- Genre: Telenovela
- Created by: Inés Rodena
- Written by: Ana Mercedes Escámez
- Starring: Marina Baura; Elio Rubens;
- Country of origin: Venezuela
- Original language: Spanish
- No. of seasons: 1
- No. of episodes: 254

Production
- Production locations: Caracas, Venezuela

Original release
- Network: Radio Caracas Televisión
- Release: 1972 – 1973

Related
- La venganza (1977); Marimar (1994); Marimar (2007); Tormenta en el paraíso (2007); Marimar (2015);

= La indomable (Venezuelan TV series) =

La indomable, is a Venezuelan telenovela written by Inés Rodena and adapted by Ana Mercedes Escámez for Radio Caracas Televisión in 1972. It starred Marina Baura and Elio Rubens.

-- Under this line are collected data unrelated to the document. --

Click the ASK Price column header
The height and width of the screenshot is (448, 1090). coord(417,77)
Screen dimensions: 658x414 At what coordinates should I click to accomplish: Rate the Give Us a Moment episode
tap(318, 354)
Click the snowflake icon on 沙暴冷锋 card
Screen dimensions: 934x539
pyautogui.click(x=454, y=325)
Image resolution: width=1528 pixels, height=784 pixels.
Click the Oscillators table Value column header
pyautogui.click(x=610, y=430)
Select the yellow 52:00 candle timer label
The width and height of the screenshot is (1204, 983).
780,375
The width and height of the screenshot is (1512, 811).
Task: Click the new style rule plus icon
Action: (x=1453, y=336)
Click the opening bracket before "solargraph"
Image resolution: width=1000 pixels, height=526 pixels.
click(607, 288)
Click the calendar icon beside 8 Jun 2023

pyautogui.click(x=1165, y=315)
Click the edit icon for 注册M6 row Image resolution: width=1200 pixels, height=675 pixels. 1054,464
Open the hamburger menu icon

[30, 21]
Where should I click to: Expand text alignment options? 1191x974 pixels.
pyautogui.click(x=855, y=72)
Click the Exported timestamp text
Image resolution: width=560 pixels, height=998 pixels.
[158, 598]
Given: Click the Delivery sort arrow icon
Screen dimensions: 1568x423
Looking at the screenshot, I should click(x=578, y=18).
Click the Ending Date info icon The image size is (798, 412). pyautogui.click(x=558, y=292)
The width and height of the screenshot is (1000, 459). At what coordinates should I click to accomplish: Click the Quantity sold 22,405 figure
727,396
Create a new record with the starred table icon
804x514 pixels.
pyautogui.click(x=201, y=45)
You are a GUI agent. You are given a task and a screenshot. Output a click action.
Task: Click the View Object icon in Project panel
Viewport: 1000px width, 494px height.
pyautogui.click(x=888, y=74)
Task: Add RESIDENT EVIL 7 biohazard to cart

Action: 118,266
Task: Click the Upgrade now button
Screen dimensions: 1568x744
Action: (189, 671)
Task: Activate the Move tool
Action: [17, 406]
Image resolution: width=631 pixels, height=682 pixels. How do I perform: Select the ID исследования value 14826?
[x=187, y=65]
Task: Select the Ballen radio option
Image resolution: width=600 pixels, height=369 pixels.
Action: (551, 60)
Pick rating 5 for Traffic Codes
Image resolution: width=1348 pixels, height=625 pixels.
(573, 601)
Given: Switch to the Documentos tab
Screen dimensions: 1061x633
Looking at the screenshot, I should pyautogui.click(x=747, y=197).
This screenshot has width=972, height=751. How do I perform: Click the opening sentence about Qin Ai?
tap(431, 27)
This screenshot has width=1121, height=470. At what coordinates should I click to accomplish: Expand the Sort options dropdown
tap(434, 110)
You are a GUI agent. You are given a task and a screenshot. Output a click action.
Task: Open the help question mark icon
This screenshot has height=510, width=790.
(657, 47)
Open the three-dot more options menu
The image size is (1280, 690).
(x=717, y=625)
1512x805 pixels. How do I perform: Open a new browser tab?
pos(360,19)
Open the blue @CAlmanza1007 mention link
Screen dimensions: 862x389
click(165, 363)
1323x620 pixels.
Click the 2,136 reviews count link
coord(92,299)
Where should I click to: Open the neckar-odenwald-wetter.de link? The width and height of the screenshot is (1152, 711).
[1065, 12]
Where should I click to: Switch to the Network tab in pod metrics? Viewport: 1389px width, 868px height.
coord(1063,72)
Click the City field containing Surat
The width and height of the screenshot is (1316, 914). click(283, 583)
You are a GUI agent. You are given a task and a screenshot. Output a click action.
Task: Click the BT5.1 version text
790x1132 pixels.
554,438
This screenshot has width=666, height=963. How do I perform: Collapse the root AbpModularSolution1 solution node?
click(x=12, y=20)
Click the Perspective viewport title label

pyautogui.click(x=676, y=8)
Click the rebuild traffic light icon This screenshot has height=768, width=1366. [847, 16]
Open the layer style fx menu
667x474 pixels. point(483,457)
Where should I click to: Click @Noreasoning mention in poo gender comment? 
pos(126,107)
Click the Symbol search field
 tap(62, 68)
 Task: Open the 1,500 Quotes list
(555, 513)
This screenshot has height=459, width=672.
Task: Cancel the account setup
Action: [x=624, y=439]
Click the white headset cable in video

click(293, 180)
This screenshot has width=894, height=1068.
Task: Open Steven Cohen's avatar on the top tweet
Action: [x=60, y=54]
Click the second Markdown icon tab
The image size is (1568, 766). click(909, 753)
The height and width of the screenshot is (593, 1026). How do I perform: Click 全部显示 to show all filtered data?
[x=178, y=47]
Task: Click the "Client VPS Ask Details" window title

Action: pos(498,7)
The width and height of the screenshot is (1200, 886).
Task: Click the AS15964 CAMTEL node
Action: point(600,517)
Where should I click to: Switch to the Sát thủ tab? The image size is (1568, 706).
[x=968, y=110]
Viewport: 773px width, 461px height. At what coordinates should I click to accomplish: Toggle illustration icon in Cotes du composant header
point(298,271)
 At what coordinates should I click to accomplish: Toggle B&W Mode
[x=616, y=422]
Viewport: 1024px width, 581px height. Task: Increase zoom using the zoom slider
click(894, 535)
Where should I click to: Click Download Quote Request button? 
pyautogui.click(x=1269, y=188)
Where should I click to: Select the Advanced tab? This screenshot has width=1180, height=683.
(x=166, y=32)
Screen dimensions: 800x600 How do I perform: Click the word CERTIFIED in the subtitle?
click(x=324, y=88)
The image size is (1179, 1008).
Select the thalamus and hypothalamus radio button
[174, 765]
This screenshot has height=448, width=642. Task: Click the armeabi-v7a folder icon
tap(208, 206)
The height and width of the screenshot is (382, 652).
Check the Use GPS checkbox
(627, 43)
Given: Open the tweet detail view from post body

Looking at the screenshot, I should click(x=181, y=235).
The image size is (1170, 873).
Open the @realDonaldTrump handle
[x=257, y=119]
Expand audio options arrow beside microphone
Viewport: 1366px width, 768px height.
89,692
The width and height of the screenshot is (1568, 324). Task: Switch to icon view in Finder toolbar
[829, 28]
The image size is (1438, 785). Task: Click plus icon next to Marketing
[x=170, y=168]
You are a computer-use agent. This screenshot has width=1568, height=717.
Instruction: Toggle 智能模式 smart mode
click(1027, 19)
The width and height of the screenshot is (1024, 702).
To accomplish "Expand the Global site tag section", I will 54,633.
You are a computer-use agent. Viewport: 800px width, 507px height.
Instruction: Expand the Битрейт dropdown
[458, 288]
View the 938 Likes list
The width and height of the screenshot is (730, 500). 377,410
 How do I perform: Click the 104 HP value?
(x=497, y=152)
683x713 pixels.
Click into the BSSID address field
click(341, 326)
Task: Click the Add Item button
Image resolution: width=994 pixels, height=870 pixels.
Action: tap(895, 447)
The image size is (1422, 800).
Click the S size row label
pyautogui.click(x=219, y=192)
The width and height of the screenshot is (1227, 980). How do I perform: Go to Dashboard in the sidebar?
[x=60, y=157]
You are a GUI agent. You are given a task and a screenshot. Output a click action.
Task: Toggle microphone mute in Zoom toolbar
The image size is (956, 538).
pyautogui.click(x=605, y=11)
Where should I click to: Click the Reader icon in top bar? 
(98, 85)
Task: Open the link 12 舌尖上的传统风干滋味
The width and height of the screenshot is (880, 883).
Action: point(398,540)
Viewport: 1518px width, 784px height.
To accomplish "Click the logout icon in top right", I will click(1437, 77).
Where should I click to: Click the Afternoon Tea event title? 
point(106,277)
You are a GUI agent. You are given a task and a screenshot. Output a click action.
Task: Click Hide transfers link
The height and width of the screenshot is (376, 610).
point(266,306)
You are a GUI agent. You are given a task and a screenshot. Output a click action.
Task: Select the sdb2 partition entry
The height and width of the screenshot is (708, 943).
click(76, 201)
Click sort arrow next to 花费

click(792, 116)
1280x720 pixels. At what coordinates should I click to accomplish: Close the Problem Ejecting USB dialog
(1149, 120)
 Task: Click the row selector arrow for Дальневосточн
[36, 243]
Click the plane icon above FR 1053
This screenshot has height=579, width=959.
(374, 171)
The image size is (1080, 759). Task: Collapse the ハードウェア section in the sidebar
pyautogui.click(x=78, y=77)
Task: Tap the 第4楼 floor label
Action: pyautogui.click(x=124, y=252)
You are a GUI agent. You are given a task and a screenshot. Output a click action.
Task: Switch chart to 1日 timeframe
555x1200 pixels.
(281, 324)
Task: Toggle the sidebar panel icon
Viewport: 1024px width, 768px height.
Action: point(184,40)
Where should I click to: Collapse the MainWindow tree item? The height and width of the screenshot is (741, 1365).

A new version of this soap opera entitled Alma indomable was made in 2010.

== Plot ==
María de la Cruz (Maricruz) Olivares is humble girl who lives in the countryside with her grandparents and sister. Despite their poverty, they are extremely happy. One day the handsome Aviator Octavio Narváez meets and falls for her. Octavio, known for Maricruz, feels love and compassion for their poverty and illiteracy, but her sister-in-law, the terrible and evil Lucía Santibáñez de Narváez, hates her.

== Cast ==
- Marina Baura as Maricruz
- Elio Rubens as Octavio Narváez
- Mario Santa Cruz as Abuelo
- Martha Olivo as Santa
- Paula D'Arco as Sofía
- Bárbara Teyde as Lucía Narváez
- Carlos Marquéz as Porfirio
- Marisela Berti as Lucy
- Manolo Coego as Maraja de Capultana
- Wendy Torres as Violeta

==Other versions==
- La venganza - First remake made in Mexico in 1977, starring Helena Rojo and Enrique Lizalde.
- Rosa salvaje - 1987 remake made in Mexico, starring Verónica Castro and Guillermo Capetillo.
- Marimar - Second remake made in Mexico in 1994, starring Thalía and Eduardo Capetillo.
- Abrázame muy fuerte - 2000 remake made in Mexico, starring Victoria Ruffo, Aracely Arámbula, and Fernando Colunga.
- Gata salvaje - 2002 remake made in Venezuela, starring Marlene Favela and Mario Cimarro.
- MariMar - Third remake made in the Philippines in 2007 by GMA 7, starring Marian Rivera and Dingdong Dantes.
- Tormenta en el paraíso - Third remake made in Mexico in 2007, starring Sara Maldonado and Erick Elías.
- Alma Indomable - Third remake made in Venezuela in 2010, starring Scarlet Ortiz and Jose Angel Llamas.
- Corazón indomable - Fourth remake made in Mexico in 2013, starring Ana Brenda Contreras and Daniel Arenas.
- Que te perdone Dios - 2015 remake made in Mexico, starring Rebecca Jones, Zuria Vega, Mark Tacher and Sergio Goyri.
- MariMar - Fourth remake made in the Philippines in 2015 by GMA 7, starring Megan Young and Tom Rodriguez.